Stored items
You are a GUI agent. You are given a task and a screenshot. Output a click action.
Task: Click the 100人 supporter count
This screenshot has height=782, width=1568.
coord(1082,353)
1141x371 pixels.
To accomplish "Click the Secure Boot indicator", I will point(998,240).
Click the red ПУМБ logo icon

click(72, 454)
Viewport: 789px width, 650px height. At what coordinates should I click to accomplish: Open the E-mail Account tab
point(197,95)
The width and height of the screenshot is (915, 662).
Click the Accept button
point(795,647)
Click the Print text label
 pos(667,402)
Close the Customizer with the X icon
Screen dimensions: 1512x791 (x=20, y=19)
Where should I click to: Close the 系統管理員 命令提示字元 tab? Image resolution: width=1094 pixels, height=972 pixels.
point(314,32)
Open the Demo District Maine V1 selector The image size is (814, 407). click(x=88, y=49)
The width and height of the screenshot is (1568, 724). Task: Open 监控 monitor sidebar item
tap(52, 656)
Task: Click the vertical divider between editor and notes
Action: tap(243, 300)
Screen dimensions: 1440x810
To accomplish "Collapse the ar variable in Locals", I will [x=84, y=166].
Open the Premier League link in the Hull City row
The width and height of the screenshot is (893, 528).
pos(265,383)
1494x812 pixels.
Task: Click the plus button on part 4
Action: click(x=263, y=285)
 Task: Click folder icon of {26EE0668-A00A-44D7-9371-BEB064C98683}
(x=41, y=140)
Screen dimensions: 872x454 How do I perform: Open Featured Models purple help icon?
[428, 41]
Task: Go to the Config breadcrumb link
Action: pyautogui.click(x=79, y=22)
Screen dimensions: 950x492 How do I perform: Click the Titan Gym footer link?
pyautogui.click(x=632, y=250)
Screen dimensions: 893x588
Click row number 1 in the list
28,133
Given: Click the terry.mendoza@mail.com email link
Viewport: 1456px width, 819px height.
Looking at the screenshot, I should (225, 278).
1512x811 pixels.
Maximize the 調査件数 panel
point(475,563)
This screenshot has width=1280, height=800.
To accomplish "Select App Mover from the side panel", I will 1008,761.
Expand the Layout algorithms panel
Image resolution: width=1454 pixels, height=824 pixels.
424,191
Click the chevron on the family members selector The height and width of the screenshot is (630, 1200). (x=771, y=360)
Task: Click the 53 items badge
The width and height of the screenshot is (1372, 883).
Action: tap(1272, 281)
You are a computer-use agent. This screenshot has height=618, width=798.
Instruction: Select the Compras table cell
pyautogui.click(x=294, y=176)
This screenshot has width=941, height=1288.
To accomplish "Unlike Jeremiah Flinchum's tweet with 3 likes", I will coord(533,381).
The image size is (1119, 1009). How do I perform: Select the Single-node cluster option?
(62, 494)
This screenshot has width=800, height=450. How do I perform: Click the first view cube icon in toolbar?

# [Task objective]
Could you type out every entry again exactly as it stands?

# [Output for this task]
You are a GUI agent. You are given a task and a screenshot. Output a click action.
Task: Click the 100人 supporter count
This screenshot has height=782, width=1568.
coord(1082,353)
1141x371 pixels.
To accomplish "Click the Secure Boot indicator", I will point(998,240).
Click the red ПУМБ logo icon

click(72, 454)
Viewport: 789px width, 650px height. At what coordinates should I click to accomplish: Open the E-mail Account tab
point(197,95)
The width and height of the screenshot is (915, 662).
Click the Accept button
point(795,647)
Click the Print text label
 pos(667,402)
Close the Customizer with the X icon
Screen dimensions: 1512x791 (x=20, y=19)
Where should I click to: Close the 系統管理員 命令提示字元 tab? Image resolution: width=1094 pixels, height=972 pixels.
point(314,32)
Open the Demo District Maine V1 selector The image size is (814, 407). click(x=88, y=49)
The width and height of the screenshot is (1568, 724). Task: Open 监控 monitor sidebar item
tap(52, 656)
Task: Click the vertical divider between editor and notes
Action: tap(243, 300)
Screen dimensions: 1440x810
To accomplish "Collapse the ar variable in Locals", I will [x=84, y=166].
Open the Premier League link in the Hull City row
The width and height of the screenshot is (893, 528).
pos(265,383)
1494x812 pixels.
Task: Click the plus button on part 4
Action: click(x=263, y=285)
 Task: Click folder icon of {26EE0668-A00A-44D7-9371-BEB064C98683}
(x=41, y=140)
Screen dimensions: 872x454 How do I perform: Open Featured Models purple help icon?
[428, 41]
Task: Go to the Config breadcrumb link
Action: pyautogui.click(x=79, y=22)
Screen dimensions: 950x492 How do I perform: Click the Titan Gym footer link?
pyautogui.click(x=632, y=250)
Screen dimensions: 893x588
Click row number 1 in the list
28,133
Given: Click the terry.mendoza@mail.com email link
Viewport: 1456px width, 819px height.
Looking at the screenshot, I should (225, 278).
1512x811 pixels.
Maximize the 調査件数 panel
point(475,563)
This screenshot has width=1280, height=800.
To accomplish "Select App Mover from the side panel", I will 1008,761.
Expand the Layout algorithms panel
Image resolution: width=1454 pixels, height=824 pixels.
424,191
Click the chevron on the family members selector The height and width of the screenshot is (630, 1200). (x=771, y=360)
Task: Click the 53 items badge
The width and height of the screenshot is (1372, 883).
Action: tap(1272, 281)
You are a computer-use agent. This screenshot has height=618, width=798.
Instruction: Select the Compras table cell
pyautogui.click(x=294, y=176)
This screenshot has width=941, height=1288.
To accomplish "Unlike Jeremiah Flinchum's tweet with 3 likes", I will coord(533,381).
The image size is (1119, 1009). How do I perform: Select the Single-node cluster option?
(62, 494)
This screenshot has width=800, height=450. How do I perform: Click the first view cube icon in toolbar?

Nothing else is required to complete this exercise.